Amoke Kubat
Amoke Kubat is a Yoruba Priestess, retired teacher, multidisciplinary artist , writer, a social weaver, and an activist. She is the author of Missing Mama: My Story of Loss, Sorrow and Healing. Amoke imagined and created YO MAMA’s Art of Mothering Workshops in 2010. This art-based practice of wellness began as a drop-in artspace for mothers who are artists, social justice activists, and healers. YO MAMA’s philosophy and practice are to empower mothers by disrupting the devaluation of women’s visible and invisible labor and increasing the recognition of the ART of Mothering that highlights the legacies of cultural maternal wisdom and know-how that sustains healthy mothers, families, and communities. YO MAMA’S HOUSE is a demonstration project and model that many can learn from its MOTHER CENTERED, social gospel, and grassroots approach to empowering women as mothers to do their mothering work and creating pathways to wellness for those overburdened, under resources and sick and tired of being sick and tired. Amoke believes that healthy mothers raise healthy children, families, and communities.

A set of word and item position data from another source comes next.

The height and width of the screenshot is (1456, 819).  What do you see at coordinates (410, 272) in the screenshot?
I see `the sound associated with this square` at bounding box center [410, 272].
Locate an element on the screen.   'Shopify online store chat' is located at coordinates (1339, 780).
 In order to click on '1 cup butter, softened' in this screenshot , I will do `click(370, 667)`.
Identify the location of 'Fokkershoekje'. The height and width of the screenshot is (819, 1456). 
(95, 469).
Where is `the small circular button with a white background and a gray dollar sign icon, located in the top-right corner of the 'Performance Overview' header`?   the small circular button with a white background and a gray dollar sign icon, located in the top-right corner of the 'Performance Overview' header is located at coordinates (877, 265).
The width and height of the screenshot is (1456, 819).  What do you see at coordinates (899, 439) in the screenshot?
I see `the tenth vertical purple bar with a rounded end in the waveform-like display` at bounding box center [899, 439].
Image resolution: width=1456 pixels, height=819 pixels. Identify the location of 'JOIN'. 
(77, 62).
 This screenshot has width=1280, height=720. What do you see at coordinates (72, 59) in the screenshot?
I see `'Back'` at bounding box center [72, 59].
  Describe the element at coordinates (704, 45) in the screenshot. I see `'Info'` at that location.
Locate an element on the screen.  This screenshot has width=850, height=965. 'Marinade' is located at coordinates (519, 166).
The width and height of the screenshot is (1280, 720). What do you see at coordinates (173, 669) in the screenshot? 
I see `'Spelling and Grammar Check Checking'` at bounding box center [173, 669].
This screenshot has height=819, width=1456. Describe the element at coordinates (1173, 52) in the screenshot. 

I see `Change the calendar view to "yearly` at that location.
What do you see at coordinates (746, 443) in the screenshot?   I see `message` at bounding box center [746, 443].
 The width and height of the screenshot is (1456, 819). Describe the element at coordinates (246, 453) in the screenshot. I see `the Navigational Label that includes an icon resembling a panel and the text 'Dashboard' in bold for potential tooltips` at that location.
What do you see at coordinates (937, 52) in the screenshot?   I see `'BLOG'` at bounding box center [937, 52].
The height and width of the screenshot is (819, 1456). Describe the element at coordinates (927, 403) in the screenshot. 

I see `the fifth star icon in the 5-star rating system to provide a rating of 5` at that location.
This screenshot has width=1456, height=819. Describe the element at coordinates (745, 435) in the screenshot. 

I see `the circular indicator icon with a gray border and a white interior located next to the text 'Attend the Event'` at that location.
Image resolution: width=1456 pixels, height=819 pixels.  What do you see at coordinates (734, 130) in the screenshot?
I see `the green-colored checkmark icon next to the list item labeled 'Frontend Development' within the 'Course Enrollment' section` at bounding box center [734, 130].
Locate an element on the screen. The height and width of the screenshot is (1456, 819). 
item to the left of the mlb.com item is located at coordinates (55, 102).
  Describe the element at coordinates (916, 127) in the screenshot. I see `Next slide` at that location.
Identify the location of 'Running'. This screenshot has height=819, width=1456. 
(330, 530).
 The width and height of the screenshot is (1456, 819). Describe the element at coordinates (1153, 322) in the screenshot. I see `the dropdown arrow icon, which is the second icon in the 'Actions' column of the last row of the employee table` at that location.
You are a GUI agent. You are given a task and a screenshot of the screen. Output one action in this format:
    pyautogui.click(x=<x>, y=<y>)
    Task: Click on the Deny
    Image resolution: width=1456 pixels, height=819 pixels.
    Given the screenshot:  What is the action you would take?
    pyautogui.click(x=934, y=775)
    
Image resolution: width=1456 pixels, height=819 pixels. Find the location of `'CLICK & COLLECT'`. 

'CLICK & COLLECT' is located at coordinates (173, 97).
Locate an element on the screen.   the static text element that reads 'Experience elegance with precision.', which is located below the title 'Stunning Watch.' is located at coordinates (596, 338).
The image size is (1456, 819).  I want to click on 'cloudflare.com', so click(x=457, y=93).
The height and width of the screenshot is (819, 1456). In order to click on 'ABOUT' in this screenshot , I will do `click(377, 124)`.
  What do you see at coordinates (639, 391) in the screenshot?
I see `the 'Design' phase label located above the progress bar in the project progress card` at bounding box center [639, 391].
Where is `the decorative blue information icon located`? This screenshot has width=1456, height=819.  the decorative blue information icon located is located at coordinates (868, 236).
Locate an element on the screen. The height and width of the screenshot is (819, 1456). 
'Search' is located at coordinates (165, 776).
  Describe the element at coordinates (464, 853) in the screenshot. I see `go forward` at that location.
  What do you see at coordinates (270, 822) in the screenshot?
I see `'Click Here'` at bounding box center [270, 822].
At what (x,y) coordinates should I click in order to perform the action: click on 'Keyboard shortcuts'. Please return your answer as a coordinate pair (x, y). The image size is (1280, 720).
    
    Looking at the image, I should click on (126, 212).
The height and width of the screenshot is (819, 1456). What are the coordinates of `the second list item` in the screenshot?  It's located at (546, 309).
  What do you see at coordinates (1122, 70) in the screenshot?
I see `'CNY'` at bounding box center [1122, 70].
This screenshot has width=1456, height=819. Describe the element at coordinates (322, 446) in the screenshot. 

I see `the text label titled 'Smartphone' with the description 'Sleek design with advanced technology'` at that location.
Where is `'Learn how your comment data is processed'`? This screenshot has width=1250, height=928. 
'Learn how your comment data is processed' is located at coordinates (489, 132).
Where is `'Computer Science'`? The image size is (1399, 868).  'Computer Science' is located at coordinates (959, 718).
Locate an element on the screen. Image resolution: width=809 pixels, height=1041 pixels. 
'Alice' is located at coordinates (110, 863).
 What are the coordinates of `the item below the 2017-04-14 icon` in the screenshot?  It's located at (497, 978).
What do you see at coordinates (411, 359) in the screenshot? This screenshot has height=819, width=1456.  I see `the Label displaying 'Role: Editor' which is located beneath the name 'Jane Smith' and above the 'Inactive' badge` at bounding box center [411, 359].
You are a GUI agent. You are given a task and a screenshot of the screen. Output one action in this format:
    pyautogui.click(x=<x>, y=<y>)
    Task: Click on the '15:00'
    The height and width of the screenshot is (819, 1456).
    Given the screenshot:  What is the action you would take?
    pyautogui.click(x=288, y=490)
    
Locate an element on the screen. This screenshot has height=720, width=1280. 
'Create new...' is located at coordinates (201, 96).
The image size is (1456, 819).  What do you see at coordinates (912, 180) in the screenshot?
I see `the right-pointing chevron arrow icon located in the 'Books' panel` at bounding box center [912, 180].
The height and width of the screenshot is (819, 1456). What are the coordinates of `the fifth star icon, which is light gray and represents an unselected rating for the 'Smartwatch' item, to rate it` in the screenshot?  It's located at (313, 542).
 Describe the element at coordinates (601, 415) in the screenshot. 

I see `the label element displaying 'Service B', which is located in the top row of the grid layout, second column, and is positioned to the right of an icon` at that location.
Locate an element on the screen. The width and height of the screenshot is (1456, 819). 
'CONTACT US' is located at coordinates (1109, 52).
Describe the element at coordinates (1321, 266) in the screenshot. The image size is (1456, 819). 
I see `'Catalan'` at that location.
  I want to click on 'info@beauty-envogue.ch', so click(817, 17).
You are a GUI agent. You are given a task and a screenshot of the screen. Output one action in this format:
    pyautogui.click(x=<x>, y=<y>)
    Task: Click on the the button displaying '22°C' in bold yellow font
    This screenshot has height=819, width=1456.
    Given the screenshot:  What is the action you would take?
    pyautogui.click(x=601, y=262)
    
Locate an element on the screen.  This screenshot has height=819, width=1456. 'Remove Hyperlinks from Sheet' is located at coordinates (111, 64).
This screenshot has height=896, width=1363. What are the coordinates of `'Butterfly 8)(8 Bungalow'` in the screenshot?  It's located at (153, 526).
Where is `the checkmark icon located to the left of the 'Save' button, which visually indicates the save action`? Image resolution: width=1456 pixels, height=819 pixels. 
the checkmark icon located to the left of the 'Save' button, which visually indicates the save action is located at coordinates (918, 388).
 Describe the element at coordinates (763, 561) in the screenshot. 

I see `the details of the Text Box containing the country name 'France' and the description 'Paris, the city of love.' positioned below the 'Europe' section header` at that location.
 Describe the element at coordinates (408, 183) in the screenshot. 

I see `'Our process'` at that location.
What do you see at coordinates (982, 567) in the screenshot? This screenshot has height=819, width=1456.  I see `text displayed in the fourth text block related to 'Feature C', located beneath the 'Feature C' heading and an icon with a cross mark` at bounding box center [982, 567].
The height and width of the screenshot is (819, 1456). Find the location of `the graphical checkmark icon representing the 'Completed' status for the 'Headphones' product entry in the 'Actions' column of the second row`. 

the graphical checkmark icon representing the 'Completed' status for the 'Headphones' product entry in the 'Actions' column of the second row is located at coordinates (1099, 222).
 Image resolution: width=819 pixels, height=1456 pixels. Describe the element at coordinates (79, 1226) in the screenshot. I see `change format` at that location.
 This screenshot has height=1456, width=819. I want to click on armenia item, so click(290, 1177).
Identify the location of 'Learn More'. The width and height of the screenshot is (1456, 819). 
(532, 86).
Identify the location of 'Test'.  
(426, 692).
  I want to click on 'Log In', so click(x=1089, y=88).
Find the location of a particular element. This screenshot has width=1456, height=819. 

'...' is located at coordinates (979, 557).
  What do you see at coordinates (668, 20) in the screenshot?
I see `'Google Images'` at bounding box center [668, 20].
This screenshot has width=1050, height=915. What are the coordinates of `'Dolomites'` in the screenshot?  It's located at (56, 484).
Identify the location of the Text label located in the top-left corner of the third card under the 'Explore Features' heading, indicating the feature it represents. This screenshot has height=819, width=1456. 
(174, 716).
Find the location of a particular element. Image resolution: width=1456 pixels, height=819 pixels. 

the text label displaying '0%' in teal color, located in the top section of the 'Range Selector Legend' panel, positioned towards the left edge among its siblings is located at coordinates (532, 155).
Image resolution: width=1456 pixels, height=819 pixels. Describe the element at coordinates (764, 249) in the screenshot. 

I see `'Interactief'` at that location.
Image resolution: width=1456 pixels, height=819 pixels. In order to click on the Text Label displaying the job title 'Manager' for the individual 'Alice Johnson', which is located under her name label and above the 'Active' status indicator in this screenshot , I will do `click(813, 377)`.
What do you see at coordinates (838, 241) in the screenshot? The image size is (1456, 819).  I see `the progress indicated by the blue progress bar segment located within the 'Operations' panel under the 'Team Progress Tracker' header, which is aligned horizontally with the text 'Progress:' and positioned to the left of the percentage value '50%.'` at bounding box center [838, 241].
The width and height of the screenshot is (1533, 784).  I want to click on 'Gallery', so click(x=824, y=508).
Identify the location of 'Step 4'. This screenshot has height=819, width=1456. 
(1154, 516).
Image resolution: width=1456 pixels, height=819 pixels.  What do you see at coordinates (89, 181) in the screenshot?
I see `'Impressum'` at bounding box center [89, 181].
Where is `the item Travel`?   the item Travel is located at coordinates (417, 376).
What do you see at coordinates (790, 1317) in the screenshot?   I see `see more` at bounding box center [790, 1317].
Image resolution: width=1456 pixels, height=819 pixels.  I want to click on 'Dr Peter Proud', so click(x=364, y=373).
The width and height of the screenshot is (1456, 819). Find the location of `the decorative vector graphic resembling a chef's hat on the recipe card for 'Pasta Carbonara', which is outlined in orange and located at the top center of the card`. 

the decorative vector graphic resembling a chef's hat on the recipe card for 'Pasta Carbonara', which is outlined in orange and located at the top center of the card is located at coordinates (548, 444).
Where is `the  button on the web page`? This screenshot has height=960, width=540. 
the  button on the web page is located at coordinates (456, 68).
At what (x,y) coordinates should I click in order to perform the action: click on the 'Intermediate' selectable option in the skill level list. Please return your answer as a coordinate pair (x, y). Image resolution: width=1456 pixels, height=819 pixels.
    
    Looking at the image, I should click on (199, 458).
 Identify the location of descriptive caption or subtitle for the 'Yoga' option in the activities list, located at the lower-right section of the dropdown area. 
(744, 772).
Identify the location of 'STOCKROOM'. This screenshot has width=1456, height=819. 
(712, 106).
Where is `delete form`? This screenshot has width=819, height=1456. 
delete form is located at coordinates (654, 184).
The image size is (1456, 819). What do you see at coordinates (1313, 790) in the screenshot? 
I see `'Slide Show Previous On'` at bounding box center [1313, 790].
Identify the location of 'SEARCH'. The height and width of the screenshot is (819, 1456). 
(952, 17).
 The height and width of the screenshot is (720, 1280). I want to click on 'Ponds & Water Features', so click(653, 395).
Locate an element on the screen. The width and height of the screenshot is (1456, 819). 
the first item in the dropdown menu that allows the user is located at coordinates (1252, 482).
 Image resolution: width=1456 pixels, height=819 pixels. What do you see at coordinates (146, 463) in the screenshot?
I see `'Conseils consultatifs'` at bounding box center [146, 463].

Self-taught she uses artmaking and writing to continue to define herself and hold a position of wellness in an America sick with inequalities and inequities. For 35 years, she has been reclaiming an African Indigenous Spiritual sensibility. “Every people were once indigenous to someplace, with their own understanding of their relationships to the natural world and to all living things. Enslaved Africans were not settlers, immigrants, or refugees. Our complicated Black experiences disenfranchise us from self and Nature. Our ways of knowing and deeply respecting Earth were disrupted, discouraged, devalued, and distorted. Reclaiming our Indigenous ways, our relationship to all living beings is a pathway to healing. Healing is work. Sustaining wellbeing is hard work. Social determinants impact health and wellbeing. Poverty, unequal access to healthcare, lack of education, stigma, and racism are underlying, contributing factors to health inequalities. Then there is a lack of access to good food, rest, and leisure. For Black people, the 400 years of racism, anti-blackness, and white supremacy have been health determinants.”